The idea of being alone terrifies us.
Today at work, a customer asked me if I had a boyfriend. When I told her I didn't, she actually took pity on me. Something in that moment clicked for me. I was furious that this lady actually felt badly for me that I wasn't in a relationship. In that moment, my months of pitying myself for being single became so silly to me. It finally clicked in my head that being single is far from being a bad thing. It is not a curse.
Being single is great! Just like every other stage is great. I don't want people to feel sorry for me, frankly, I don't really want them to feel anything other that proud of where I am at. The idea of not being with someone shouldn't scare us. Being single can be a great opportunity to explore what makes you, YOU. Do things such as travel, or get an education. Really, its a time to do whatever the heck you want.

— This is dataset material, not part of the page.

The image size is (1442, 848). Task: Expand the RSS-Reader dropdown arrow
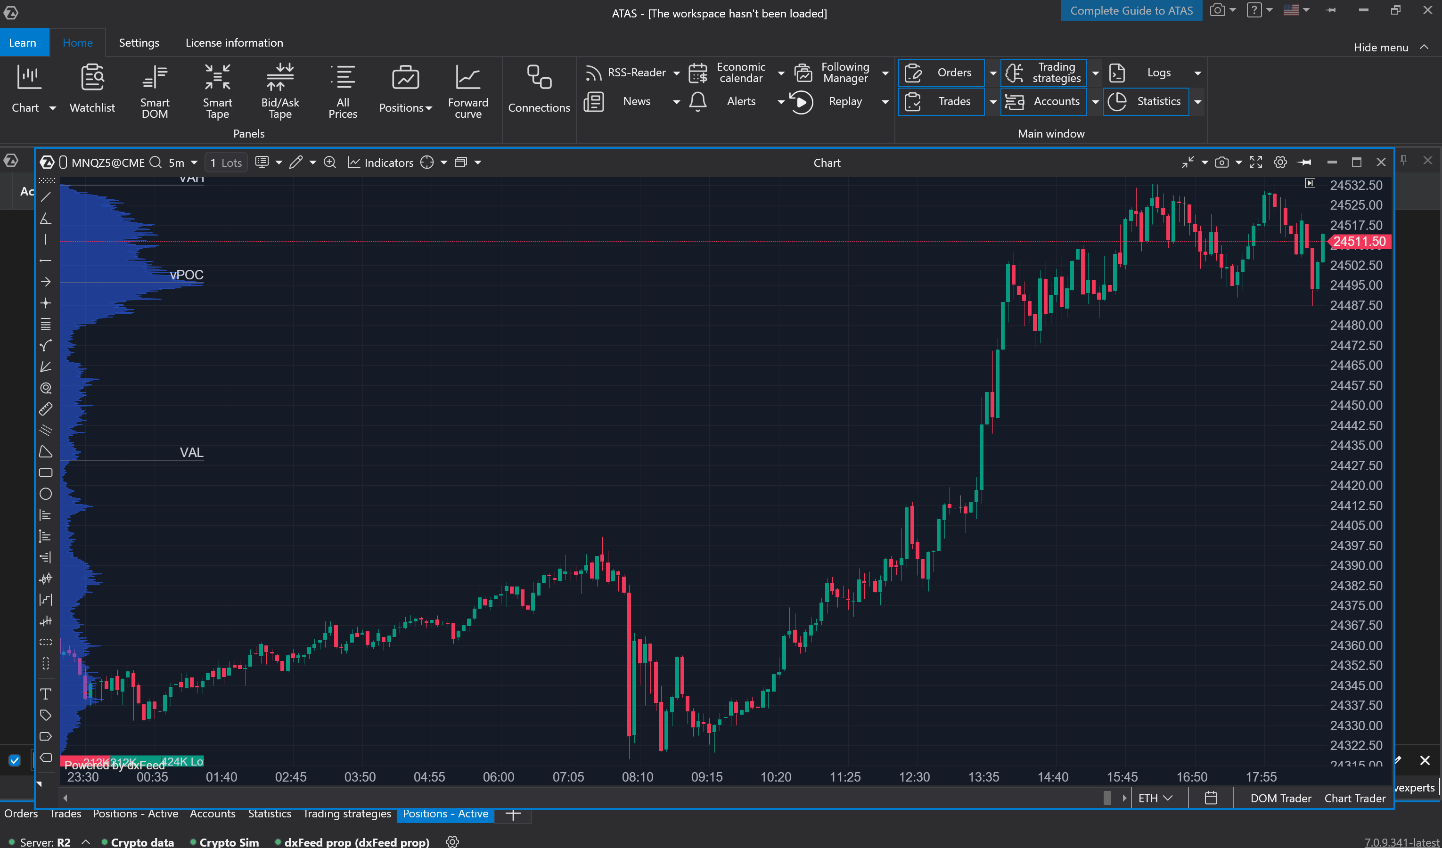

The fact that you don't have a partner, spouse, fiancé, husband, wife, boyfriend, girlfriend does not diminish your worth whatsoever. There is a purpose in every season of our lives. Embrace what ever season you are in and love it for all its worth. Don't waste your singleness - do things that set your soul on fire, figure out the depths of who you are. Figure out what you want in life and chase it until it's yours.
And please, I'm begging you, never settle for less than you deserve. You are so precious and you deserve to be treated as such.
I hope that this spoke to you in the ways it has spoken to me. Today has been such a liberating day for me and I hope that it can be for you as well. I love each and every one of you reading this. You are all beautiful and worthy of being loved. To those of you who are reading this and have already found the loves of your lives - I am SO excited for you, the love I see you all displaying gets me so excited for my future.